Salvo las 12 suites de lujo, la instalación del resto de camarotes supone un proceso mecánico. Más laborioso es, por el contrario, la construcción de los llamados vecindarios con los que cuenta el crucero. A las 16 cubiertas para pasajeros y a los 24 ascensores repartidos por el barco, se le suman siete vecindarios, “una zona ajardinada, otra para deporte, un lugar de paseo interior, el área de entretenimiento, la zona juvenil, la piscina, así como el paseo marítimo”, explica Corneli. El crucero ofrece además elementos únicos de esparcimiento en alta mar. Al tradicional casino, a la pista de patinaje sobre hielo y al teatro, se le añaden otras como una pista para corredores, el tobogán más alto del mundo en alta mar, con una altura superior a los 40 metros, una tirolina y un restaurante que se eleva a varios pisos de altura. Además, como es tradicional en los barcos de esta serie, un gran patio alargado acompaña a casi la totalidad de la eslora, con 20 restaurantes, 15 bares y salones, jardines y servicios de entretenimiento. Una de las novedades de este crucero es una colaboración con el musical oficial de Grease. Tras varias semanas por el Mediterráneo, la compañía tiene previsto que esta inmensa nave cruce el charco para realizar viajes por el Caribe.

Con la tecnología a bordo

Los avances tecnológicos son uno de los puntos fuertes de este nuevo barco crucero, que lleva la innovación a alta mar. Este modelo de nave conserva las ventanas virtuales, que se han ido incorporando a los barcos en los últimos años para que aquellos camarotes que dan al patio interior puedan disfrutar también de las vistas al mar.
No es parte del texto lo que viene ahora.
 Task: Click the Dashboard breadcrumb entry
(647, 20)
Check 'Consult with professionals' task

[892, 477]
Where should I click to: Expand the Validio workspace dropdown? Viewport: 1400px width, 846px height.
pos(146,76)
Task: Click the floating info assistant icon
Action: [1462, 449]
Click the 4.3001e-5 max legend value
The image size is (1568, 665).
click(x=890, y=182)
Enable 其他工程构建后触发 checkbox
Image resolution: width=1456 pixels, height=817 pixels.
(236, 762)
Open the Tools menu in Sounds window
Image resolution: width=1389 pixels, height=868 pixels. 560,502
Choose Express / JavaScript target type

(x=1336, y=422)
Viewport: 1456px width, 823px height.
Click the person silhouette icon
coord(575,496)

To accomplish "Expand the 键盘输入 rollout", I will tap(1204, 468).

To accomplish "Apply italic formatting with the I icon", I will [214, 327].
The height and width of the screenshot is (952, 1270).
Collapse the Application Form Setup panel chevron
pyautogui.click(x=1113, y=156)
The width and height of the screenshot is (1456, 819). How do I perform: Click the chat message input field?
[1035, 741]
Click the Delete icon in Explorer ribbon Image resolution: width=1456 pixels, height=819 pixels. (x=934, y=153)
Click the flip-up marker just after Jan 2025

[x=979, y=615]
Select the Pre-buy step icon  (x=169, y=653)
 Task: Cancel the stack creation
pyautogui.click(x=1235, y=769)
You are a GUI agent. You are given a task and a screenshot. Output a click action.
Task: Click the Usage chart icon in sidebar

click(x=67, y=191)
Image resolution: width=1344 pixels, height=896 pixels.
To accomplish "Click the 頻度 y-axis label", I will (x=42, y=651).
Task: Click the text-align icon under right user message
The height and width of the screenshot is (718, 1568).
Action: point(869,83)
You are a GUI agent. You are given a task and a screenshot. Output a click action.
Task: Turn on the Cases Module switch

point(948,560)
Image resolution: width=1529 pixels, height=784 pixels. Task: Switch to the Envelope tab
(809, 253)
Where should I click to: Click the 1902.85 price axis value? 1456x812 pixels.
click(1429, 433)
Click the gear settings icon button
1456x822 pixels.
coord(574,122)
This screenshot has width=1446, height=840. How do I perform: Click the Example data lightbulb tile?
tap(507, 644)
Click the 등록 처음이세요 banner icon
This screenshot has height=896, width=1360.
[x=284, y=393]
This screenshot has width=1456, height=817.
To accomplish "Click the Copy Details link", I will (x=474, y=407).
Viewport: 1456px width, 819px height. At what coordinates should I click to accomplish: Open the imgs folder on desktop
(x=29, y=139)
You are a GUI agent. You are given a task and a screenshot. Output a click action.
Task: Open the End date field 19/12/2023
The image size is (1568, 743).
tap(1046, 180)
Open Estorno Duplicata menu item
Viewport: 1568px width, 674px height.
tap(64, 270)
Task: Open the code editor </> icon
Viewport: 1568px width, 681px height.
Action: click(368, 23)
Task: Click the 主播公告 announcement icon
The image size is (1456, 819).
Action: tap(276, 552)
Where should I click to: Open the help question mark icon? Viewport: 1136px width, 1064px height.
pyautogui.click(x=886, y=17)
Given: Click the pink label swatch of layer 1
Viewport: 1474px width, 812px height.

A esto se le añaden las pulseras Wowbands, que permiten a los pasajeros conectar desde cualquier parte con las experiencias del crucero, tanto para abrir sus camarotes como para reservar mesa en uno de los restaurantes. Algunos de ellos cuentan además con los servicios del Bionic Bar, un robot que elabora cócteles. Por otro lado, la conexión a internet ya no supone un problema para los pasajeros gracias al sistema Voom, el más rápido en alta mar.

El Hamony incorpora, además, por primera vez el scrubber, un sistema que limpia y depura los gases contaminantes antes de expulsarlos en las aguas del mar.